Nadia Comaneci es, más de cuatro décadas después de su retirada, el nombre que más personas en el mundo asocian con la palabra “gimnasia”. Su actuación en los Juegos Olímpicos de Montreal 1976, cuando tenía apenas 14 años, fue uno de los momentos deportivos más icónicos del siglo XX y transformó para siempre la percepción pública de este deporte.
Primeros años y formación
Nadia Elena Comaneci nació el 12 de noviembre de 1961 en Onești, en la región moldava de Rumania. La historia de su descubrimiento es parte del mito: el entrenador Béla Károlyi la vio jugando en el patio del colegio a los 6 años y reconoció de inmediato su potencial. Junto a su compañera y amiga Teodora Ungureanu, comenzó a entrenarse en la escuela de gimnasia de Onești.
La progresión de Comaneci fue meteórica. Con 13 años ganó el Campeonato de Europa 1975 con nota perfecta en tres aparatos. El mundo de la gimnasia empezaba a notar su existencia, pero nadie podía imaginar lo que estaba por llegar.
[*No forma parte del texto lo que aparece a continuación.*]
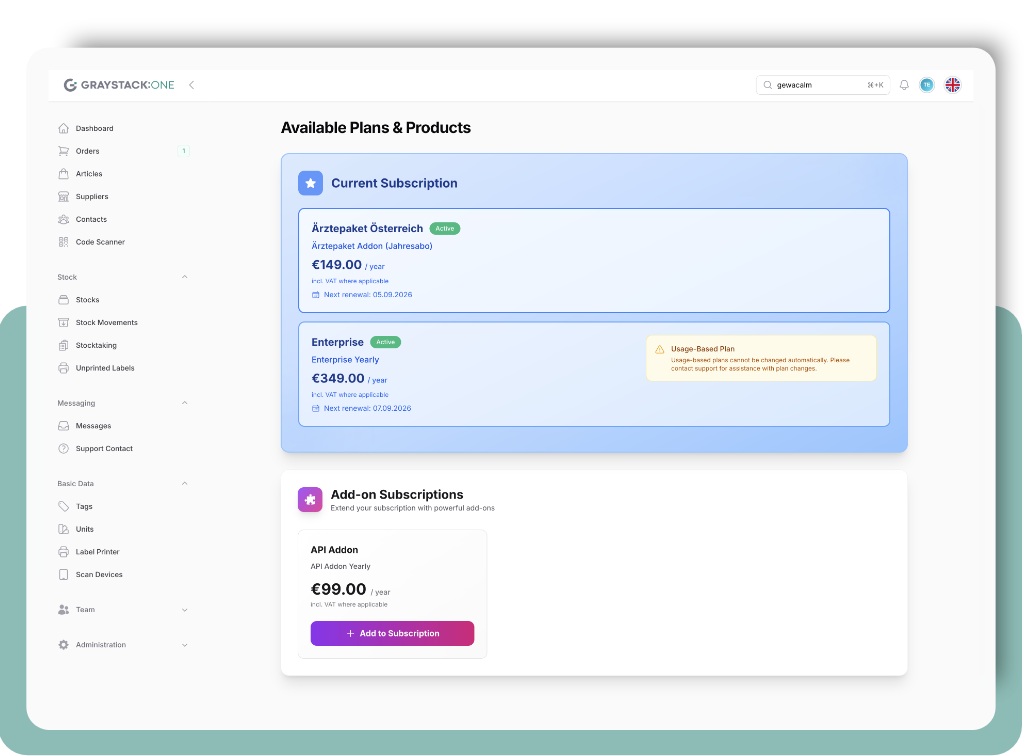The width and height of the screenshot is (1024, 756).
Task: Collapse sidebar with the back chevron
Action: click(191, 85)
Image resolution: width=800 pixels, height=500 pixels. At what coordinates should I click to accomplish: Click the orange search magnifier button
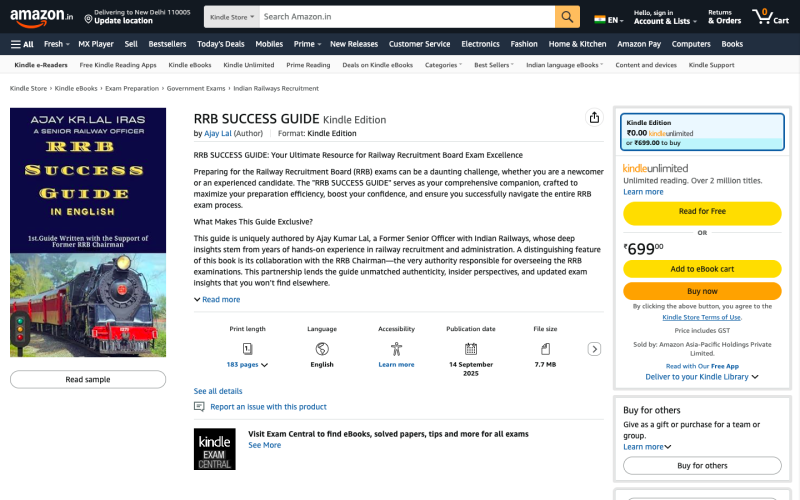567,17
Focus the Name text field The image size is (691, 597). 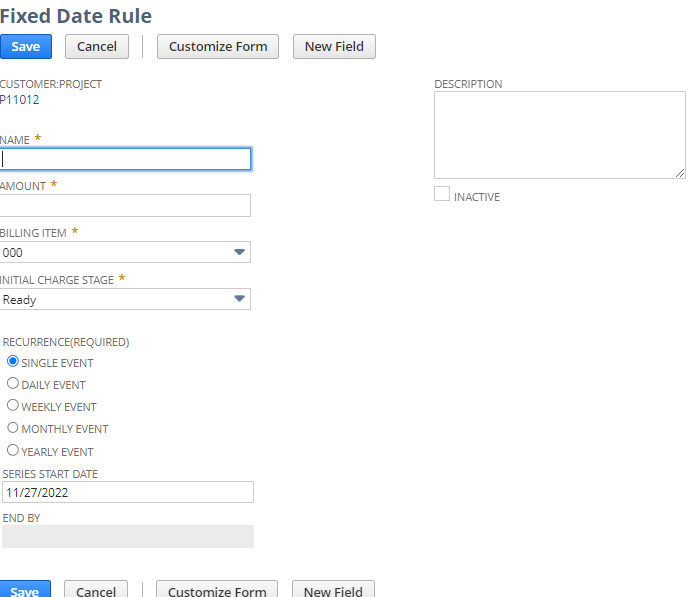125,159
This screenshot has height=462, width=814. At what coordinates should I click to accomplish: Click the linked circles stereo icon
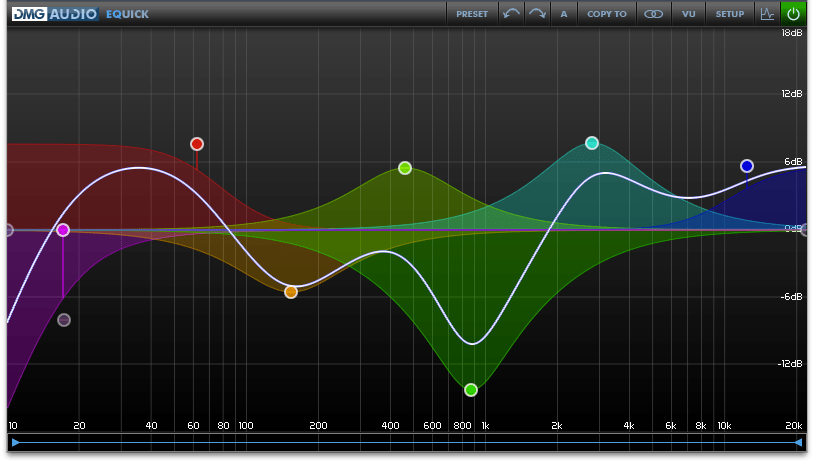pyautogui.click(x=653, y=14)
Montreal 1976: la noche del 1.00
El 18 de julio de 1976, durante la final de barras asimétricas, Nadia Comaneci ejecutó una rutina sin precedentes. Su ejercicio fue tan perfecto en técnica, amplitud y precisión que los jueces no tuvieron más opción que asignarle la nota máxima: 10.0. El tablero electrónico, no programado para mostrar esa cifra, mostró “1.00”. El locutor tardó unos segundos en aclarar al público que no era un error: era el primer 10 perfecto de la historia olímpica.
A lo largo de los Juegos de Montreal, Comaneci obtuvo siete notas perfectas de 10. Se fue a casa con tres medallas de oro, una de plata y una de bronce, y con el título de atleta más conocida del planeta.
Los Juegos de Moscú 1980
En Moscú 1980, Comaneci regresó a los Juegos con 18 años. Obtuvo dos medallas de plata y dos de oro, pero su actuación estuvo rodeada de polémica: muchos analistas y espectadores creyeron que el juzgamiento fue manipulado políticamente para favorecer a las gimnastas soviéticas, privando a Comaneci de resultados que merecía.
Vida después de la competición
Tras retirarse de la competición activa, Comaneci vivió años complicados en la Rumania de Ceaușescu. En 1989, poco antes de la caída del régimen, escapó del país cruzando la frontera clandestinamente. Se estableció en Estados Unidos, donde conoció al gimnasta olímpico estadounidense Bart Conner, con quien se casó en 1996.
Actualmente vive entre Estados Unidos y Rumania, trabaja como embajadora de la gimnasia y participa activamente en actividades de promoción del deporte. Su fundación apoya el desarrollo de la gimnasia en Rumania y en todo el mundo.
Legado
El legado de Nadia Comaneci en la gimnasia es doble. Por un lado, su 10 perfecto fue el momento más icónico del deporte del siglo XX y convirtió la gimnasia en un deporte de masas con seguimiento global. Por otro, su nivel técnico y artístico elevó el listón de la excelencia y aceleró la evolución técnica de toda una generación de gymnastas. Muchos entrenadores de los años 70 y 80 estudiaron sus vídeos para comprender qué era posible alcanzar con el entrenamiento adecuado.